Look through the material below and report every line that includes "Content".

* Extracted material
------------
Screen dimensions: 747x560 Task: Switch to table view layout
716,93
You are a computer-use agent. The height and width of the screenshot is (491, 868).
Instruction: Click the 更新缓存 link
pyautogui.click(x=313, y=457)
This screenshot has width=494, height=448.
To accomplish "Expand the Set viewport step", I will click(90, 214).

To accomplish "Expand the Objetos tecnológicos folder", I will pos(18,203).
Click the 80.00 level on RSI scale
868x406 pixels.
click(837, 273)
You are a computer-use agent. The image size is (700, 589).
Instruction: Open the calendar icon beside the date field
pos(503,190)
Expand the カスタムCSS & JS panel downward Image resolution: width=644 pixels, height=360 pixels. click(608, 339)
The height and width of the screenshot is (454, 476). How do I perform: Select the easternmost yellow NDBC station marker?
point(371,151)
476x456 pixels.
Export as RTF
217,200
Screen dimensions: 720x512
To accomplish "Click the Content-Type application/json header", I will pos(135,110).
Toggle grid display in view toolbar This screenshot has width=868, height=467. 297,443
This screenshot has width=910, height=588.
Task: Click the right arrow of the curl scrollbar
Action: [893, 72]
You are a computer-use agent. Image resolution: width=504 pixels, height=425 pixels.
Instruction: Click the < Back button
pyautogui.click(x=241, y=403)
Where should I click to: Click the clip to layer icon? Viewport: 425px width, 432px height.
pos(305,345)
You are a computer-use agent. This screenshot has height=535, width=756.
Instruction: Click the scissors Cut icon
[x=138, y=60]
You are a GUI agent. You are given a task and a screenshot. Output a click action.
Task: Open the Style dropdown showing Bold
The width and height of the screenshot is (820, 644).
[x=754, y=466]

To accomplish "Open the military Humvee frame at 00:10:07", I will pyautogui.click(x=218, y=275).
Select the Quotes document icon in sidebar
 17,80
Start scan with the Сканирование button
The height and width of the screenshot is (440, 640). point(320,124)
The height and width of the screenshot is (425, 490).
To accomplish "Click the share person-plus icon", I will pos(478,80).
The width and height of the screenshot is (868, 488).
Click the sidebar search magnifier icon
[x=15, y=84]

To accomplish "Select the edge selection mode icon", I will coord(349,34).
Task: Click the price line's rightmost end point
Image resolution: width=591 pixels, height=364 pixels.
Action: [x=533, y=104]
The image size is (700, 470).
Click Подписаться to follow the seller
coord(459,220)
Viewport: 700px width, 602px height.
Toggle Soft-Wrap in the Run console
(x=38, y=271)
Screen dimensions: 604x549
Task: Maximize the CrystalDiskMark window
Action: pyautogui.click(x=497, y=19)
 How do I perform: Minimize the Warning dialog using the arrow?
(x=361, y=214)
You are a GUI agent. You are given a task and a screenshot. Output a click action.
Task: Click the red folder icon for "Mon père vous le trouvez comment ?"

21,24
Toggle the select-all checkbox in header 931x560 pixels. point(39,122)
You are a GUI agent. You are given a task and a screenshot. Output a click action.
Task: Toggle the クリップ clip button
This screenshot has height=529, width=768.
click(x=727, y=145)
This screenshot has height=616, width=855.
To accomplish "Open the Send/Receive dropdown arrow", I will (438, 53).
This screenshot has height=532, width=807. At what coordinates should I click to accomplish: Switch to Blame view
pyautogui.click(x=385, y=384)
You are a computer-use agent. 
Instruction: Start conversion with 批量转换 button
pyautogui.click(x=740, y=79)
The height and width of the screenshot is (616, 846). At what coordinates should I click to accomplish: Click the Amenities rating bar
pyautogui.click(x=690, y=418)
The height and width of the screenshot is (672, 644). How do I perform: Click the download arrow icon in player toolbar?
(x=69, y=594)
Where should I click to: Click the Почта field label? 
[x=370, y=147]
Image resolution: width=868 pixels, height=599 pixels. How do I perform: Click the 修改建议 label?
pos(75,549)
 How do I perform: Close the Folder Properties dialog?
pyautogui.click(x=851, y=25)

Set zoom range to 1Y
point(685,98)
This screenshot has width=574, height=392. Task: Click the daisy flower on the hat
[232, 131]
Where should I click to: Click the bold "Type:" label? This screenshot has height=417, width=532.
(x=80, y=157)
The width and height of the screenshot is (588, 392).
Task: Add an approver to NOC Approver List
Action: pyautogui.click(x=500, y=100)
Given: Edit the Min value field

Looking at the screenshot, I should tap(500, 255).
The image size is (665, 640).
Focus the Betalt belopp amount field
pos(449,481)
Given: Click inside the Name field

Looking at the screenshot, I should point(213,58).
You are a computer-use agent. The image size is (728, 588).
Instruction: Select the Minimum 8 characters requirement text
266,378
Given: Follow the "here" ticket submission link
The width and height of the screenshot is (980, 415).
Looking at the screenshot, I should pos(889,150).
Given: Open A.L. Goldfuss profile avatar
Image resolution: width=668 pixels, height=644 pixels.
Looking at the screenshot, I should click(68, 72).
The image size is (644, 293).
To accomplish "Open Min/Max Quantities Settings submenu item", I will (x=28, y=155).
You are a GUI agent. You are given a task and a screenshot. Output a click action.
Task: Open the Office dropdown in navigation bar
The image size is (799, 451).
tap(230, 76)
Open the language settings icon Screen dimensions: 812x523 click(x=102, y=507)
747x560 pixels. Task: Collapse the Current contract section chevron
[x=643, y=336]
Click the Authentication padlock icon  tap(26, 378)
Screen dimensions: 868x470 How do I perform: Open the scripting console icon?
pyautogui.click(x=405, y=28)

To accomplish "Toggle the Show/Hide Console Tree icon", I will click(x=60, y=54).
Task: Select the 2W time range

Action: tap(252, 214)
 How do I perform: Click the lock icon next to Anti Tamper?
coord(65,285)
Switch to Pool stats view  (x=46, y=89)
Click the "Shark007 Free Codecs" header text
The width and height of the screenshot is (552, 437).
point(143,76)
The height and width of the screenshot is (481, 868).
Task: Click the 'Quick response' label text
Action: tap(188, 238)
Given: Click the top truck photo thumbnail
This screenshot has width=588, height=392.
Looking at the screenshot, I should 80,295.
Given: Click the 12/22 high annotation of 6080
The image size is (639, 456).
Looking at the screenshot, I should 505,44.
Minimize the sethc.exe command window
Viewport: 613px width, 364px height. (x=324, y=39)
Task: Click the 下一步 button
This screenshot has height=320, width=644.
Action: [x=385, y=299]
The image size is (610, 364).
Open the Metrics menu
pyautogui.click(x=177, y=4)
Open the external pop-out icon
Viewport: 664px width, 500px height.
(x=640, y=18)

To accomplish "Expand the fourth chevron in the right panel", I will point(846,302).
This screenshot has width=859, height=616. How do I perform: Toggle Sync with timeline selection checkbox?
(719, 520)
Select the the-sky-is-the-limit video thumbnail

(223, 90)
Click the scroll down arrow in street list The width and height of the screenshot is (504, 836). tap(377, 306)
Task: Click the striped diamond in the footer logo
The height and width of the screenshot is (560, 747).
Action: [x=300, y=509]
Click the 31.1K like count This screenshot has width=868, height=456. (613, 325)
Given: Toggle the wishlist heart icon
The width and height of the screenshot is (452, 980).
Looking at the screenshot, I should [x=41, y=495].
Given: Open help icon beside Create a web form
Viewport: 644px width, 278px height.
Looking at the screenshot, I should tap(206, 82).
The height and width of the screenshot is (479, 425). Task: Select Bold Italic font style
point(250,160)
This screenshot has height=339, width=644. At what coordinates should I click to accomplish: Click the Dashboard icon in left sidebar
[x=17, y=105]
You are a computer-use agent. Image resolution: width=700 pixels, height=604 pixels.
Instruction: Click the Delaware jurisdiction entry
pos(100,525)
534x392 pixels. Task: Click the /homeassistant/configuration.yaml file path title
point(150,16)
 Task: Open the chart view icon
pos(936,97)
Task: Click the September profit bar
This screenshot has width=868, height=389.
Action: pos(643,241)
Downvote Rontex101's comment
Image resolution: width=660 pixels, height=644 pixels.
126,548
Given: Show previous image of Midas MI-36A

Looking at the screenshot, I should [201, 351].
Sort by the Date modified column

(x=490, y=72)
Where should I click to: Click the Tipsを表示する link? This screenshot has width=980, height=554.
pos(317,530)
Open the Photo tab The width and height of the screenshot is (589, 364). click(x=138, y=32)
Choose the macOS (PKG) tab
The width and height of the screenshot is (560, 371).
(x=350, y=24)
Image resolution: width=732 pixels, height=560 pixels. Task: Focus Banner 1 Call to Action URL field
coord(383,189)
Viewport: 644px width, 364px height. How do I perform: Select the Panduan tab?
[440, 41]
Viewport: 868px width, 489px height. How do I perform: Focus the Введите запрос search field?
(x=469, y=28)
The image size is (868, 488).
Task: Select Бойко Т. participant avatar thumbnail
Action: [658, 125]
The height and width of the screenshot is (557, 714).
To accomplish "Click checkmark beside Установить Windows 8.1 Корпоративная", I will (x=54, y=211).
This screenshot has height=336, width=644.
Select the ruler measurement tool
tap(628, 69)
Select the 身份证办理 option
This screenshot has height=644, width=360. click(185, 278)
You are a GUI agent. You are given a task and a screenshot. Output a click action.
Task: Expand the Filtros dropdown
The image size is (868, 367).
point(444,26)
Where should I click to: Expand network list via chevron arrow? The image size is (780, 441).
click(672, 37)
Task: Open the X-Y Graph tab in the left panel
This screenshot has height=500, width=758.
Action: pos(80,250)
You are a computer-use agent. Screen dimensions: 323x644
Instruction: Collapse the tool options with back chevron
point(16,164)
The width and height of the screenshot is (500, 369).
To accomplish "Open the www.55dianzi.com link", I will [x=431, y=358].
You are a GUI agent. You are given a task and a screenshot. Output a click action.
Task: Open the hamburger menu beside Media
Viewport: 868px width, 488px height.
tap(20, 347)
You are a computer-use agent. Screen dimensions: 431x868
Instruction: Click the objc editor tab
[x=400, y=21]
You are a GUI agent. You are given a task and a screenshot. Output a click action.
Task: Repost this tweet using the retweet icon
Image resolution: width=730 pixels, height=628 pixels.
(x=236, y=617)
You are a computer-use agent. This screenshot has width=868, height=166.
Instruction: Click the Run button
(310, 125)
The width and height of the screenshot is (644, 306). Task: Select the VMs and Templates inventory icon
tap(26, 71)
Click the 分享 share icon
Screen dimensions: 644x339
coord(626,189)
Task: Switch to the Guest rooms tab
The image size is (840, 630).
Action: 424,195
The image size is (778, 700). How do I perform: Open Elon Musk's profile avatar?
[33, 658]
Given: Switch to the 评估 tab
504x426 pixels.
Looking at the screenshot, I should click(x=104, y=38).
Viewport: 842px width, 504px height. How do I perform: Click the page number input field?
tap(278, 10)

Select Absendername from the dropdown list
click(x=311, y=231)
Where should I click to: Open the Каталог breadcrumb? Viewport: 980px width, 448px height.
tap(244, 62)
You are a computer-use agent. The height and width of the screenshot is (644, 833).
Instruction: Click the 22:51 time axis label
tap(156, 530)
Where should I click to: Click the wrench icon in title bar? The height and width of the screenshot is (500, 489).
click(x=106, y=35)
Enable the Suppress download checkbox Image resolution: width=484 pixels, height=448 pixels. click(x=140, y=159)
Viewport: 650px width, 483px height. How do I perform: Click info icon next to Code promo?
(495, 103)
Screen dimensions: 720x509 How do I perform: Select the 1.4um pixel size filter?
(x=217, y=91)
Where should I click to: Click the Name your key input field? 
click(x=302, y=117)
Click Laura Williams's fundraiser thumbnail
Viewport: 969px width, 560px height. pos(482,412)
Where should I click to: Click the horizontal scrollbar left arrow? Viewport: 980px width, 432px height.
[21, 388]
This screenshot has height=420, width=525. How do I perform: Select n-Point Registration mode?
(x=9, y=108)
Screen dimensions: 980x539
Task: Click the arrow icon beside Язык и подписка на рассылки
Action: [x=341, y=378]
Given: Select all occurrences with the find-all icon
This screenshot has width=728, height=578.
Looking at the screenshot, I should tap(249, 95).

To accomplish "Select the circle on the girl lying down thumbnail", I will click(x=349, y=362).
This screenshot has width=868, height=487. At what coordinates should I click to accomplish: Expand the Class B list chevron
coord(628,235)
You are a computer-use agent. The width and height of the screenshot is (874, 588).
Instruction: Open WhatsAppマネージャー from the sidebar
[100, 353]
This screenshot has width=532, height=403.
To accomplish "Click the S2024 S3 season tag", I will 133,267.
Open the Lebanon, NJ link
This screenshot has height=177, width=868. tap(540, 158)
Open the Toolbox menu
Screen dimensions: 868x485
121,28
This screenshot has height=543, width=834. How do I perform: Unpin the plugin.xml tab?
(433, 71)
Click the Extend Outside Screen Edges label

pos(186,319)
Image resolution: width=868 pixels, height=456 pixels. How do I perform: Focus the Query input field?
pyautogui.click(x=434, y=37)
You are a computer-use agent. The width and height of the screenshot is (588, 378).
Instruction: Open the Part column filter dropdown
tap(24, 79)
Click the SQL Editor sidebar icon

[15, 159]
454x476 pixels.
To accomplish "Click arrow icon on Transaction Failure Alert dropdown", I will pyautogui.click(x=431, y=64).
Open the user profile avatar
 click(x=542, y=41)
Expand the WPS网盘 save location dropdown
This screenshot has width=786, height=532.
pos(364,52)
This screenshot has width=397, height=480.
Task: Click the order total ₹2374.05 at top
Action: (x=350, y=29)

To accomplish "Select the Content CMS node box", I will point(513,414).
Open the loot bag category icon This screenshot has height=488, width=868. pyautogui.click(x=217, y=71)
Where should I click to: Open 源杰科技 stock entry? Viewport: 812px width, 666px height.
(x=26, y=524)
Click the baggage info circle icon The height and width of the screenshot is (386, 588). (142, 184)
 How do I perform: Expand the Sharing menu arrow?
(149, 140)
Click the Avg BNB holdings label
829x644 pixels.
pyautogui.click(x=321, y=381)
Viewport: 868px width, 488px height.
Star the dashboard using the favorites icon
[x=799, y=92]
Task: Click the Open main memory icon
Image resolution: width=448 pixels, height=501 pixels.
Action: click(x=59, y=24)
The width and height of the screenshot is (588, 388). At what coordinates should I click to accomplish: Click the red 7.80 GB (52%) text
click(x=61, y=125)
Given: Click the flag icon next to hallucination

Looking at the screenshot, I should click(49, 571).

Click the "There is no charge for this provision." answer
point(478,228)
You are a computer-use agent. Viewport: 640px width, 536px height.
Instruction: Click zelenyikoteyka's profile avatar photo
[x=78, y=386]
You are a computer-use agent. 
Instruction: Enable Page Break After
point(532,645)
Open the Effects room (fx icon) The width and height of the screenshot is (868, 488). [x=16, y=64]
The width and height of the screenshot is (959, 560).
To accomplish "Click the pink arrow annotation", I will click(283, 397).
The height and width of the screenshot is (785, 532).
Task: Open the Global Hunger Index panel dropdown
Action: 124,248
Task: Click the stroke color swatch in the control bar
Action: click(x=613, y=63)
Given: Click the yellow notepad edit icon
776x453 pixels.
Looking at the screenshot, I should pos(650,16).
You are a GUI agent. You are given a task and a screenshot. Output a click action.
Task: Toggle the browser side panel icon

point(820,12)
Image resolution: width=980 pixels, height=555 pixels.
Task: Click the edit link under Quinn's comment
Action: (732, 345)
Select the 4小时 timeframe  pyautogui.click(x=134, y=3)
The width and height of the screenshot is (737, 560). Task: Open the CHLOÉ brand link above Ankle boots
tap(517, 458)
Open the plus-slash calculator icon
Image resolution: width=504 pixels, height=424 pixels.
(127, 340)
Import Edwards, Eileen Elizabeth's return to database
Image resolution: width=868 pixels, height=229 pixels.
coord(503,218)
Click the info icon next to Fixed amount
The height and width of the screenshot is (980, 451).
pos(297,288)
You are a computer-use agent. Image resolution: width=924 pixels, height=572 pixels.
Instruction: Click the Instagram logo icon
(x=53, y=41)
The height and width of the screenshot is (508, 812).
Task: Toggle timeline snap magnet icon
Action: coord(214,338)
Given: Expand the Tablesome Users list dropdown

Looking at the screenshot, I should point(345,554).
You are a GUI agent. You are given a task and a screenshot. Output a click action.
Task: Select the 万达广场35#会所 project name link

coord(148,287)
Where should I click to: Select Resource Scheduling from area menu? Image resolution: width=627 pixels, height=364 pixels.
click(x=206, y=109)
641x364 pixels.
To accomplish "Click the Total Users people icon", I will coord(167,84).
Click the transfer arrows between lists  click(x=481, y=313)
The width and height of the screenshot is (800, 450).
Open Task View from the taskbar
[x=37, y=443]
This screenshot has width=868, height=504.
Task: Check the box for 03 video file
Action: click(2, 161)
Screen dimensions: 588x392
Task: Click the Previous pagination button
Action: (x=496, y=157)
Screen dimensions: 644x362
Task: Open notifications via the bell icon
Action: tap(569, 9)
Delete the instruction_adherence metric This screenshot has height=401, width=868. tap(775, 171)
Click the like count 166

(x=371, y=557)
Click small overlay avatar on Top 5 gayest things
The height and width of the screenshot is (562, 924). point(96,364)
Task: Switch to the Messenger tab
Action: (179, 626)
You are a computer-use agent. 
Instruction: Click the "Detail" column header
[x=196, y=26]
------------
* Exercise solution
To accomplish "Click the Content-Type application/json header", I will pos(135,110).
To accomplish "Select the Content CMS node box", I will point(513,414).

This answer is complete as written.